**DOCUMENT TEXT**
━━━━━━
A tale of typos✍️, Tree Sitter🌳, and finally an LSP (Part-1)
A few months back I was asked to write an ETL (Extract, Transform, Load) framework at work, where I could run all my ETL jobs uniformly using a single codebase. I wanted to write some Python and this was a great opportunity to do it. Here is a tale of how a brief expedition of Python, and a quest to write config-driven code coupled with numerous typos, led me to tree-sitter, building a code-gen CLI, and a custom LSP.
Early Steps#
So when the opportunity presented itself, I was enthused, I had a twinkle in my eye to write something from scratch because my previous attempts to do the same were an abject failure but that’s neither here nor there. One thing that did catch my eye was a design pattern my manager told me to implement, “Chain of Responsibility”. I was intrigued and wrote a small little version of my framework overnight to which I received a “lol” on my PR. Needless to say, it wasn’t a good PR, so I decided to work a little harder to get it right.
━━━━━━
**REQUEST**
Restate word for word the part of the blog post on typos, Tree Sitter, and an LSP, starting with "Early Steps#" and going on through "get it right.". These records come from a different source than the blog post above.
━━━━━━
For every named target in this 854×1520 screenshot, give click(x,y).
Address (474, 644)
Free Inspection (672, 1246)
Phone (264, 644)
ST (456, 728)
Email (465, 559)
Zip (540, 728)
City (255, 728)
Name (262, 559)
━━━━━━
**TASK ANSWER**
Early Steps#
So when the opportunity presented itself, I was enthused, I had a twinkle in my eye to write something from scratch because my previous attempts to do the same were an abject failure but that’s neither here nor there. One thing that did catch my eye was a design pattern my manager told me to implement, “Chain of Responsibility”. I was intrigued and wrote a small little version of my framework overnight to which I received a “lol” on my PR. Needless to say, it wasn’t a good PR, so I decided to work a little harder to get it right.